▶ **Exercise instructions**
In the data below, which lines hold the word "Varför"? Copy them.

▶ **Supplied material**
───
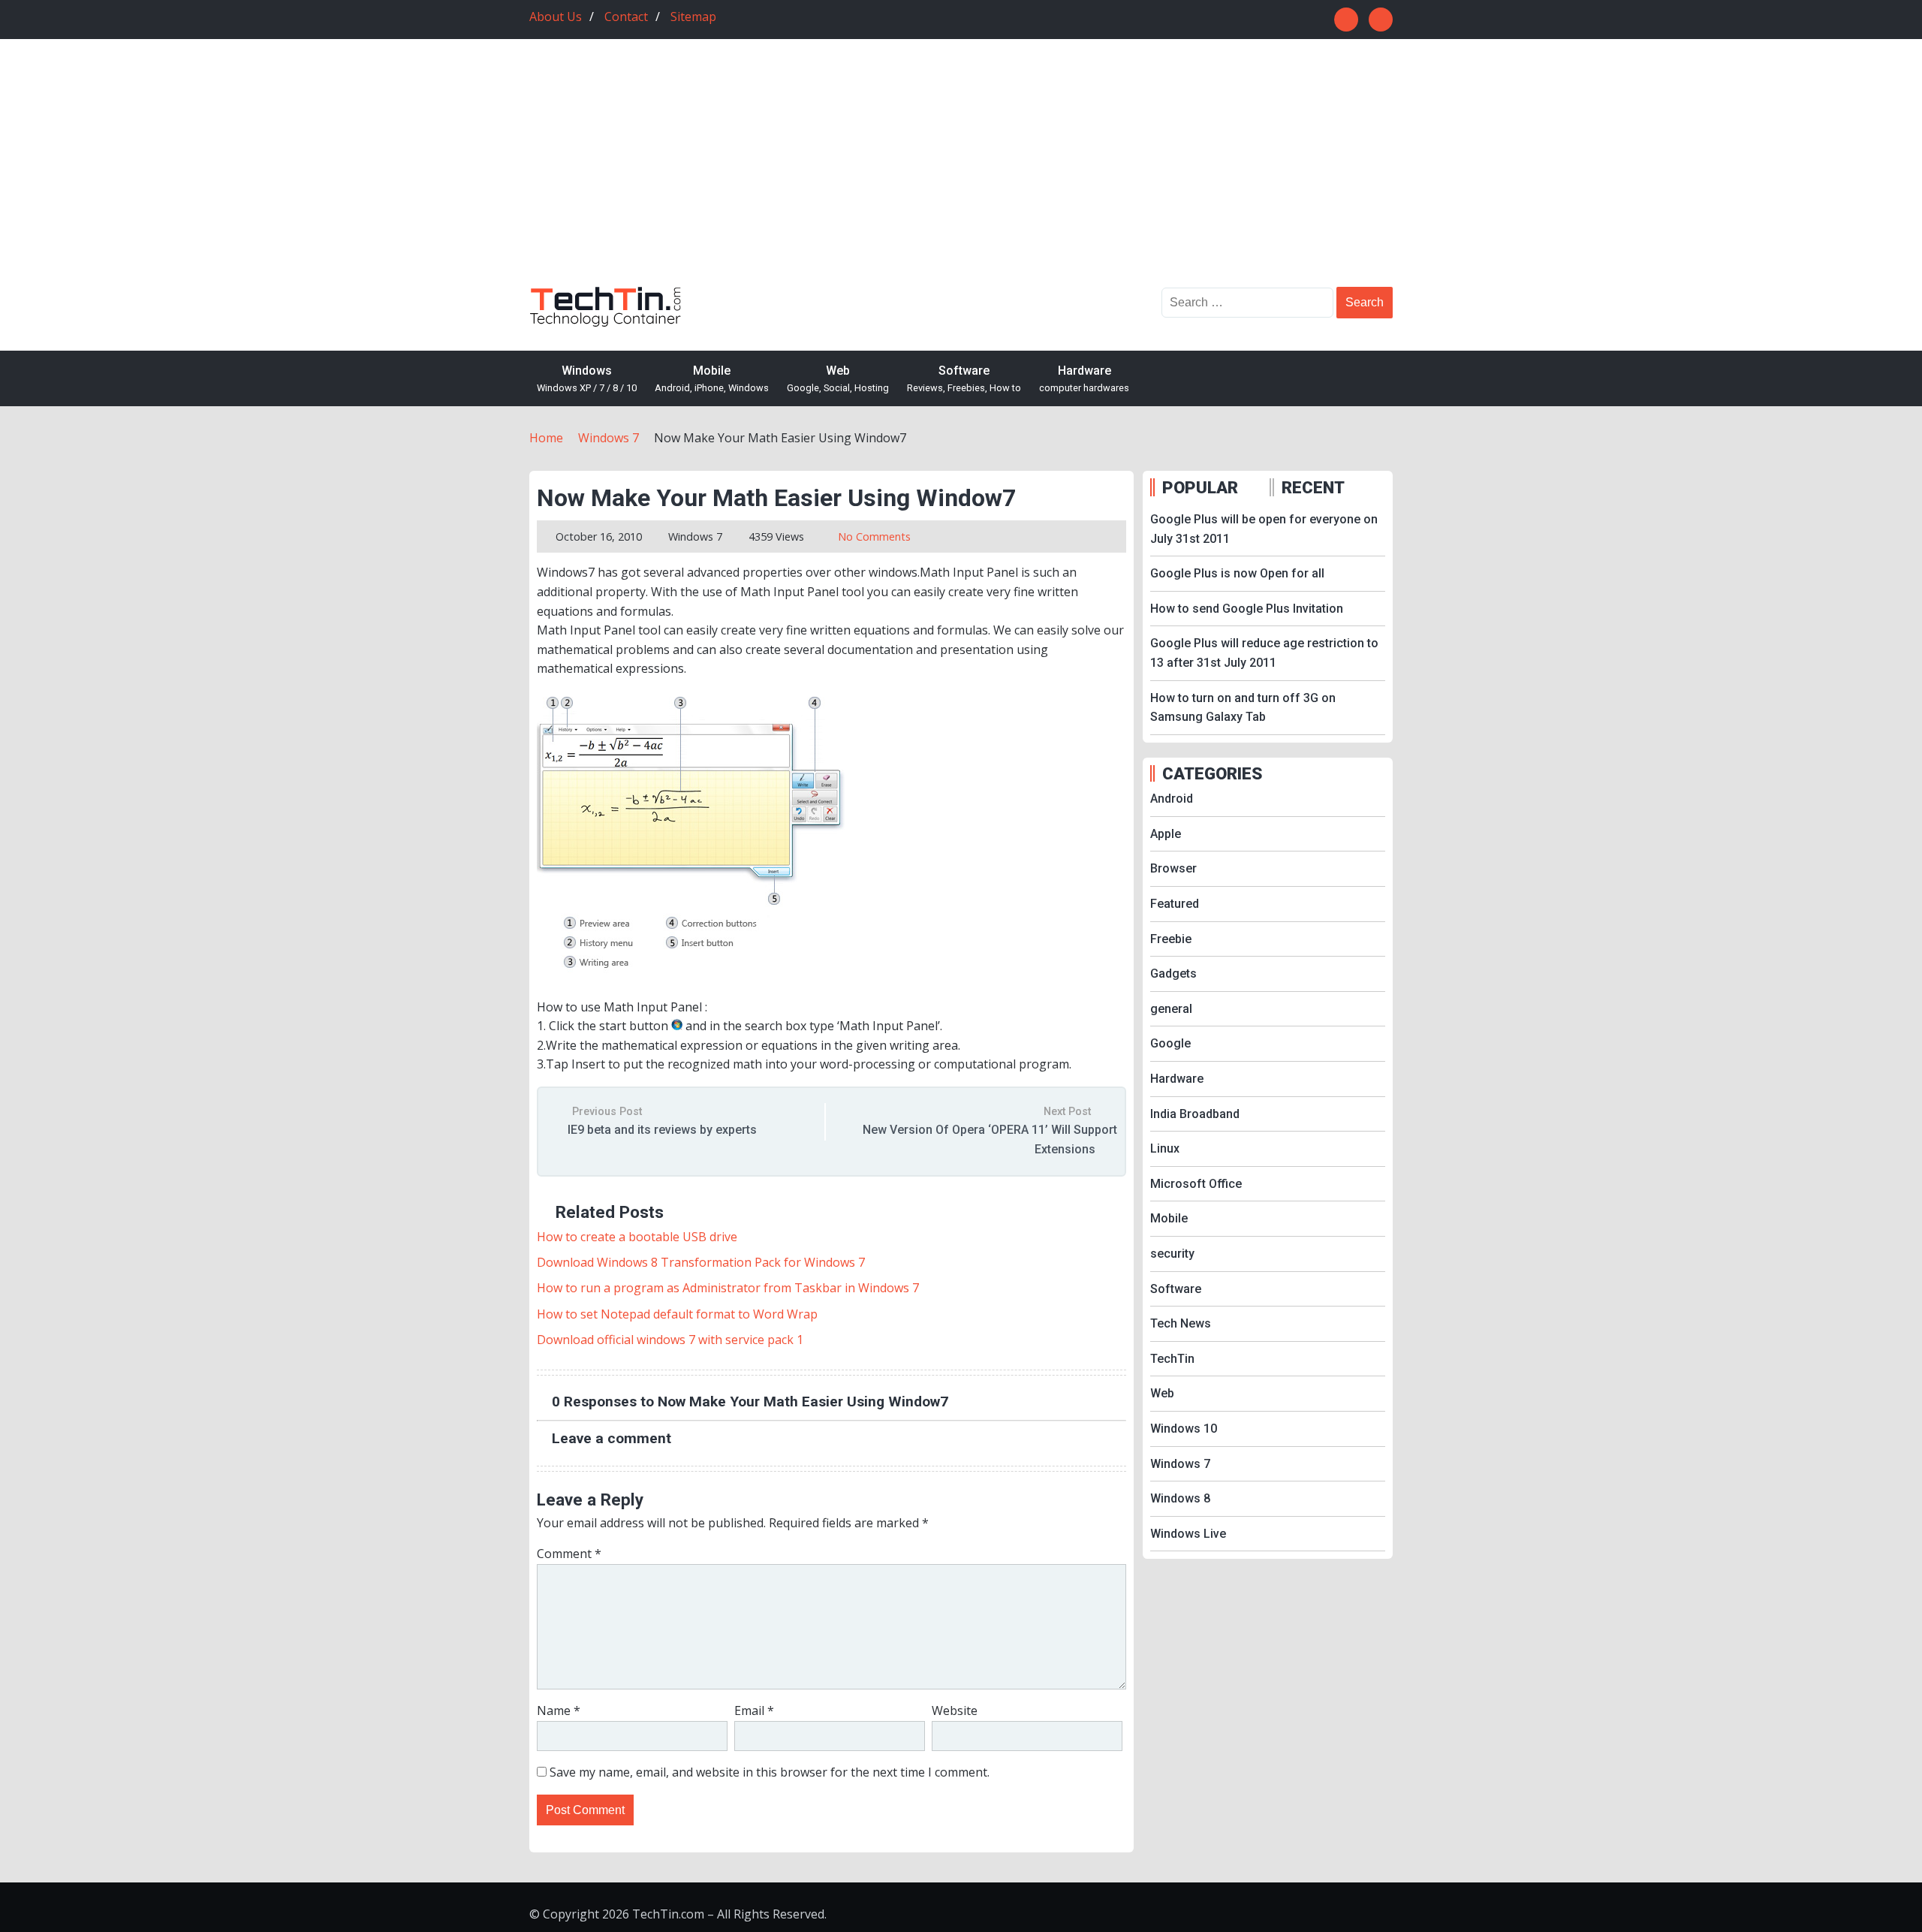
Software (964, 378)
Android (1171, 798)
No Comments (874, 536)
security (1172, 1253)
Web (838, 378)
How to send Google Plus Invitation (1246, 608)
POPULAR (1200, 487)
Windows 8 (1180, 1498)
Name (558, 1710)
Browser (1173, 868)
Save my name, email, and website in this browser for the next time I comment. (770, 1772)
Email (754, 1710)
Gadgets (1173, 973)
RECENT (1313, 487)
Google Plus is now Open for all (1237, 573)
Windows (587, 378)
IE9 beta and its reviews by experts (662, 1130)
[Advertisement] (961, 174)
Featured (1174, 904)
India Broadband (1195, 1114)
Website (955, 1710)
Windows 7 (695, 536)
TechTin (1172, 1359)
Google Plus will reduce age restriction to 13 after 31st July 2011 (1264, 653)
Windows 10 (1183, 1428)
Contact (626, 16)
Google (1170, 1043)
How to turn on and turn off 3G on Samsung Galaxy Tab (1243, 708)
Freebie (1170, 939)
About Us (555, 16)
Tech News (1180, 1323)
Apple (1165, 834)
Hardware (1084, 378)
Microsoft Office (1196, 1184)
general (1171, 1009)
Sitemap (693, 16)
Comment (569, 1553)
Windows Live (1188, 1534)
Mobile (712, 378)
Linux (1164, 1148)
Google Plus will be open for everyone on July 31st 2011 (1264, 529)
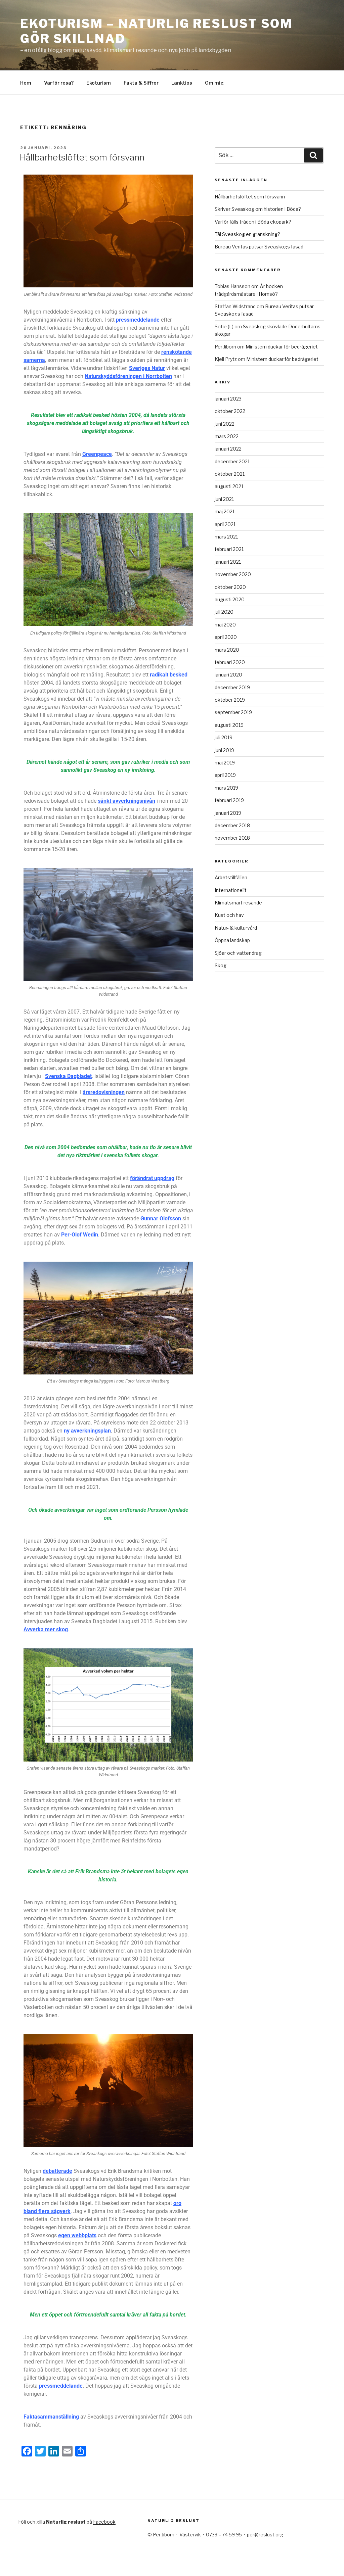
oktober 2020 (230, 587)
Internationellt (231, 890)
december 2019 (232, 687)
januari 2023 (228, 399)
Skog (220, 965)
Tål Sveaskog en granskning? (247, 234)
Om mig (214, 83)
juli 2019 (223, 737)
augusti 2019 (229, 725)
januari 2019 (228, 813)
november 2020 (233, 574)
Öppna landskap (232, 940)
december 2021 (232, 461)
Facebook (104, 2522)
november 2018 (232, 838)
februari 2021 (229, 549)
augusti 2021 (229, 486)
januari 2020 (228, 674)
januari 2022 (228, 449)
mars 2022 (227, 436)
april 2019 (225, 775)
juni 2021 (224, 499)
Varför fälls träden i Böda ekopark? (253, 222)
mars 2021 (226, 537)
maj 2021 (224, 511)
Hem (25, 83)
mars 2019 (226, 788)
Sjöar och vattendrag (238, 953)
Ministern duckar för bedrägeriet (282, 346)
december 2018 (232, 825)
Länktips (181, 83)
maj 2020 (225, 624)
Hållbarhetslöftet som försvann (81, 157)
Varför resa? (59, 83)
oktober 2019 (230, 700)
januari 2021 (228, 562)
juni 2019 (224, 750)
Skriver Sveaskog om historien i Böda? (258, 209)
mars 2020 (227, 650)
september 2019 (233, 712)
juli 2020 (224, 612)
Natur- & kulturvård (236, 928)
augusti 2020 (230, 599)
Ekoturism (98, 83)
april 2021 (225, 524)
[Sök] (313, 155)
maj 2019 (225, 762)
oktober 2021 (230, 474)
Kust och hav (229, 915)
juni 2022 (224, 424)
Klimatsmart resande (238, 902)
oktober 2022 (230, 411)
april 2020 (226, 637)
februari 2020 (230, 662)
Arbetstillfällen (231, 877)
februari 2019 (229, 800)
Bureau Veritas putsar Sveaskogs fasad (259, 246)
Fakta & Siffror (141, 83)
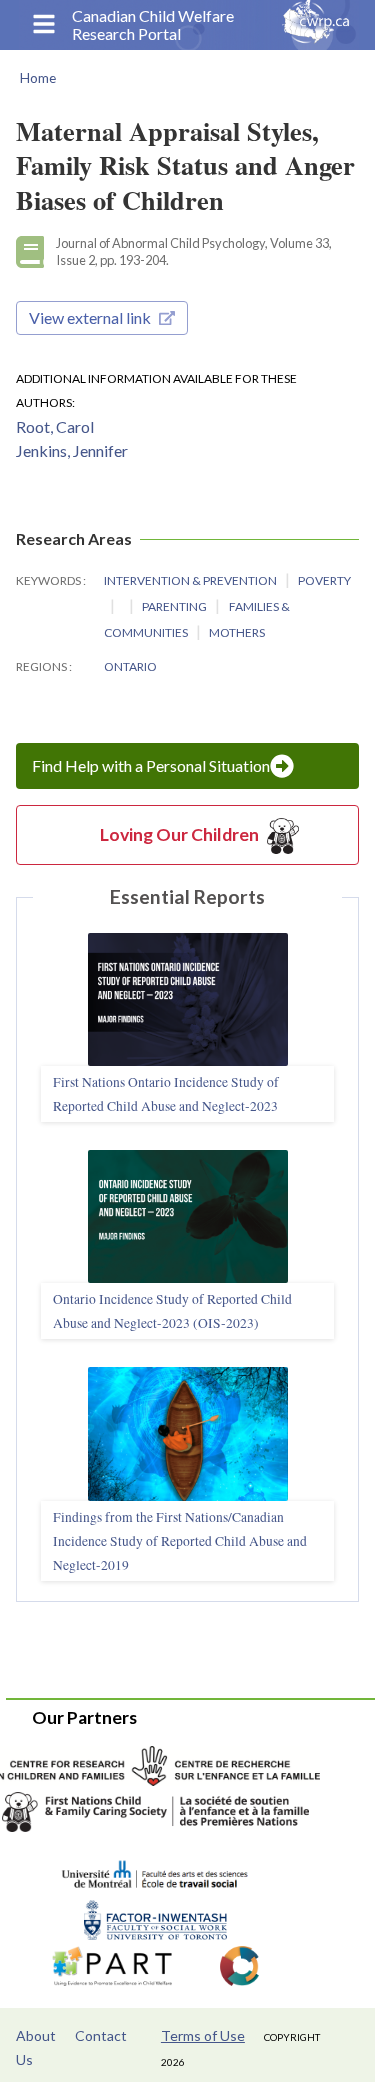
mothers (237, 632)
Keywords (49, 580)
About (36, 2035)
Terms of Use (203, 2035)
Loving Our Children (179, 834)
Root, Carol (55, 426)
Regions (42, 666)
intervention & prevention (191, 580)
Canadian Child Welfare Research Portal (153, 25)
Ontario (130, 666)
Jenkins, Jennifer (72, 450)
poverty (324, 580)
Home (38, 78)
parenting (175, 606)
───
▶ **Output of the task**
Varför fälls träden i Böda ekopark? (253, 222)
Varför resa? (59, 83)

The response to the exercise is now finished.